When she decided to become a Catholic, she asked me to be her godfather. That was in recognition of the books by Cardinal Ratzinger I’d kept pressing on her, I guess. I piled in with her, her godmother Alexandra Preate (also half her age) and another friend for a taxi to Staten Island. That was the closest “sound, conservative priest” whom she approved of. I sat up front with the driver, who seemed to be from a country that hadn’t developed the wheel, much less motorized vehicles. While Faith and her two friends talked on the phone—trying to help some pro-life candidate win in Pennsylvania—I tried to navigate. The driver took us into oncoming traffic, onto the sidewalk, and I swore that he was going to drive us all off the Verranzano Bridge. I clutched the dashboard, terrified, for forty minutes. But Faith stayed calm. She knew she was going home.

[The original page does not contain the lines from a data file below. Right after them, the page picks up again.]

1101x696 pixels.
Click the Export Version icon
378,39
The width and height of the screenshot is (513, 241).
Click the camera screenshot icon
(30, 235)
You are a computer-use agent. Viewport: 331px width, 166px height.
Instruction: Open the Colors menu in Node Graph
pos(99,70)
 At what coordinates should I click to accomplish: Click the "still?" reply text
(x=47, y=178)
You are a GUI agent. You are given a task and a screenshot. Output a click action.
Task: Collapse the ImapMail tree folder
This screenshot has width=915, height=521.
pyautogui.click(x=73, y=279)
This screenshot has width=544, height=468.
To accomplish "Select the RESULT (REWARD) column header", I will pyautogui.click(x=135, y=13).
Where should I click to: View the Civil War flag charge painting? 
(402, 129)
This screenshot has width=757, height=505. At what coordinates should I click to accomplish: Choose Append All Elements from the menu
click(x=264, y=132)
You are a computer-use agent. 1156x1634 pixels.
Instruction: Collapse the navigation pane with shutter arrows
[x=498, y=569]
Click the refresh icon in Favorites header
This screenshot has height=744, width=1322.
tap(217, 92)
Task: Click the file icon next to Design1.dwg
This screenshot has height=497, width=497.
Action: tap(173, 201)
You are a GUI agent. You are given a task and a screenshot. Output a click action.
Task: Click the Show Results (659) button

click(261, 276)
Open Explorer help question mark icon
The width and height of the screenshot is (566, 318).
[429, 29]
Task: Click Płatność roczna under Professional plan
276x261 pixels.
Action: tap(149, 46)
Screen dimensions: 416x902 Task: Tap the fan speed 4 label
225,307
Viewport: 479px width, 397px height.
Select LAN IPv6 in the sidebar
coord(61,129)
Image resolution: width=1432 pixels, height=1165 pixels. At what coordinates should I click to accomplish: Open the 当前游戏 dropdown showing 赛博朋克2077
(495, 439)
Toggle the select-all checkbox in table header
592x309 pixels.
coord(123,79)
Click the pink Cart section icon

And now she is home. Faith died on Monday at age 79, of a suddenly resurgent liver cancer she’d battled quietly for many years. I thank God that I was able to go see her last week. To meet the crowd of people who flew in from all across the country, and some from Switzerland, to thank her for her kindnesses. To make her laugh one last time, with that story about the socks.

The Pains of Childbirth

What I’ll never forget, though… the half hour or so I spent alone with her. Drifting in and out of consciousness from the pain meds, she groaned deeply and tossed around. I was sorry to see her suffering, of course. But more than anything else I thought: “This is like someone giving birth.” And indeed it was. As “the whole creation groans with the pains of childbirth” (Rom. 8: 22-24), her failing mortal coil seemed to be birthing her into the next life, where suffering finally ceases and kind, just souls like Faith hear from their master the only words that finally matter: “Come, O blessed of my Father, inherit the kingdom prepared for you from the foundation of the world.”  (Matt. 25: 34)

As one of countless people who were blessed by her wisdom and goodness, I give thanks for the gift of Faith. But I will miss her. She leaves a great hole in my world.